I'm trying to better understand simulation based proofs in the UC model - but the guidelines to construct a simulator confuse me. To my understanding, the simulator is activated in two ways:

  1. Outbound: S simulates the real world adv. A and as such, it intercepts all its messages and sends them to the ideal functionality.

  2. Inbound: The ideal functionality F leaks some information (depending on the protocol) when an honest node interacts with F.

Assuming the above is true (please correct me if I'm wrong or if it's incomplete), what does the simulator try to do? Does it run the real world protocol somehow? Does it alter the output when called in #1 or #2 such that it matches the real world execution, and then sends it back to the env.?


1 Answer 1


In general, the role of the simulator in simulation-based proofs is to show that the real protocol behaves like some idealized one. Actually, simulation goes back to the original definition of semantic security for encryption and is also the way zero knowledge is defined. In these settings, the aim of the simulator is to show that nothing is revealed (in encryption, nothing beyond the length of the plaintext; in zero knowledge, nothing beyond the validity of the claim). For concreteness, consider zero knowledge for a moment. In this setting, we construct a simulator who outputs a view of the verifier that is indistinguishable from its view in a real proof execution. Now, if the verifier can learn something from the proof itself, then we can run it also on the view generated by the simulator (or it itself can run the simulator on itself) and it will learn the same thing (up to computational indistinguishability). However, the simulator does not know the witness and it only knows the public statement being proved. Thus, this proves that the only thing that the verifier can learn is what can be learned from the public statement and a single bit that the statement is in the language.

========================================

**GIVEN EXERCISE A:**
In the thread on simulation-based proofs, what does the answer say is the only thing the simulator knows in the zero-knowledge setting?
**GIVEN EXERCISE B:**
Retype the part of the thread on simulation-based proofs that opens with the words containing "I'm trying to" and closes with "to the env.?".
**GIVEN EXERCISE C:**
Continue the answer in the thread on simulation-based proofs from where it stops.
The rows aren't needed here.

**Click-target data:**
========================================

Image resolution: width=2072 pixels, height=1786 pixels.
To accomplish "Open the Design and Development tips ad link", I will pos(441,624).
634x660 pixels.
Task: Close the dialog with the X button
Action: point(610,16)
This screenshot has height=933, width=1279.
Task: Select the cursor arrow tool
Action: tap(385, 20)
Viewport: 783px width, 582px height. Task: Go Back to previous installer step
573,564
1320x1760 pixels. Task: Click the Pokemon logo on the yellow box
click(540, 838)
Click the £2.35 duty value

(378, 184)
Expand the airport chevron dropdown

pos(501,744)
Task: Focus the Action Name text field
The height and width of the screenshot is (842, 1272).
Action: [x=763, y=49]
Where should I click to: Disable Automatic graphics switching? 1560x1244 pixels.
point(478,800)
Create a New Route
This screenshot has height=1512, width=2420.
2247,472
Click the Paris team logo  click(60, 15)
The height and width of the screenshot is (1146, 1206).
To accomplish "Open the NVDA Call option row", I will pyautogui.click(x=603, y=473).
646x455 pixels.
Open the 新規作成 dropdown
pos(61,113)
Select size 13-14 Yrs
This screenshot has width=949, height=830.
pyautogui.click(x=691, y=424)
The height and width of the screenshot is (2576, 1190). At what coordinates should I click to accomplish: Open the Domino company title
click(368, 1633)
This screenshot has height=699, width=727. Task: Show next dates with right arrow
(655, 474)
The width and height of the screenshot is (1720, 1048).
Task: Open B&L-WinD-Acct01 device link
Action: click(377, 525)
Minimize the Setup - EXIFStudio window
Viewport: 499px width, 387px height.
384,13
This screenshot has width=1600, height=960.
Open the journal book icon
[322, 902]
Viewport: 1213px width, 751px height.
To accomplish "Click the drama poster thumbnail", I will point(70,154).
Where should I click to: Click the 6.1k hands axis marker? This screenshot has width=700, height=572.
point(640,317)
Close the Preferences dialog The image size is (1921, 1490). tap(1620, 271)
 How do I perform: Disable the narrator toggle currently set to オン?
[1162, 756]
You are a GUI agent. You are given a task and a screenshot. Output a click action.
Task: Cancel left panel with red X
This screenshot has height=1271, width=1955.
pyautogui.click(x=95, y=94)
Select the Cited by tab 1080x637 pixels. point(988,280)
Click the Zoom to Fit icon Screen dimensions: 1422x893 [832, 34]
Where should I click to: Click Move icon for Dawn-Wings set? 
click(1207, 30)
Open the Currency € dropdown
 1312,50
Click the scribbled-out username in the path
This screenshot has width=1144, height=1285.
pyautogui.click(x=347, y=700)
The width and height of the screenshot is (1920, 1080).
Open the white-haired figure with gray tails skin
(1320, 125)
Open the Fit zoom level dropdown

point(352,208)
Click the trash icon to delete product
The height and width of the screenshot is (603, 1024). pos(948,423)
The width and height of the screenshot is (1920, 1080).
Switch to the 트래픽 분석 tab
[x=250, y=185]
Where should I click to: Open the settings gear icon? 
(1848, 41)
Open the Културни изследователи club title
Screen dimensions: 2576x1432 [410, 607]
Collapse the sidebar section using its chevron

========================================

**FINAL ANSWER A:**
It knows only the public statement being proved, not the witness.

**FINAL ANSWER B:**
I'm trying to better understand simulation based proofs in the UC model - but the guidelines to construct a simulator confuse me. To my understanding, the simulator is activated in two ways:

  1. Outbound: S simulates the real world adv. A and as such, it intercepts all its messages and sends them to the ideal functionality.

  2. Inbound: The ideal functionality F leaks some information (depending on the protocol) when an honest node interacts with F.

Assuming the above is true (please correct me if I'm wrong or if it's incomplete), what does the simulator try to do? Does it run the real world protocol somehow? Does it alter the output when called in #1 or #2 such that it matches the real world execution, and then sends it back to the env.?

**FINAL ANSWER C:**
When we consider the more general setting of secure computation, the adversary is allowed to learn the inputs and outputs of all corrupted parties. Thus, the role of the simulator here is to simulate the view of all corrupted parties, given their inputs and outputs. The problem that arises first is that the corrupted parties may change their inputs and so this is not something which is well defined. Thus, we consider an IDEAL MODEL with a trusted third party who receives the parties inputs and provides their outputs. The simulator works in this ideal model, and the requirement is that the output distribution of the honest parties and the simulator in an ideal execution is computationally indistinguishable from the output of the honest parties and adversary in a real execution. Once again, this shows that anything that a real adversary can do, can also be achieved in the ideal model. However, trivially, the only thing the simulator can do in the ideal model is to chose the corrupted parties' inputs. Observe that the simulator (who we also call an ideal-model adversary) actually has two types of interaction:

  1. The simulator externally interacts with the trusted party, sending it the corrupted parties' inputs and receiving back their outputs. This is real interaction with an external party.
  2. The simulator internally interacts with the real adversary and generates a view that is indistinguishable from its view in a real execution. This is not required by definition per se, but is really the only way to work. Note also that this is not real interaction, but the simulator runs the real adversary internally. It is necessary to do this in order to make sure that the output distribution is like in a real execution. Thus, the inputs used by the corrupted parties are effectively extracted by the simulator, and other events (like if a corrupted party aborts) are also detected. In the standard definition of secure computation, the simulator runs the adversary internally and so it can rewind it and do other tricks. The input extraction is necessary since the simulator needs to send the corrupted parties' inputs to the ideal trusted party (as in the previous item). Thus, it needs to be able to extract the effective input used by the real adversary. This shows that protocols that are secure under this definition have the property that all inputs are fully defined!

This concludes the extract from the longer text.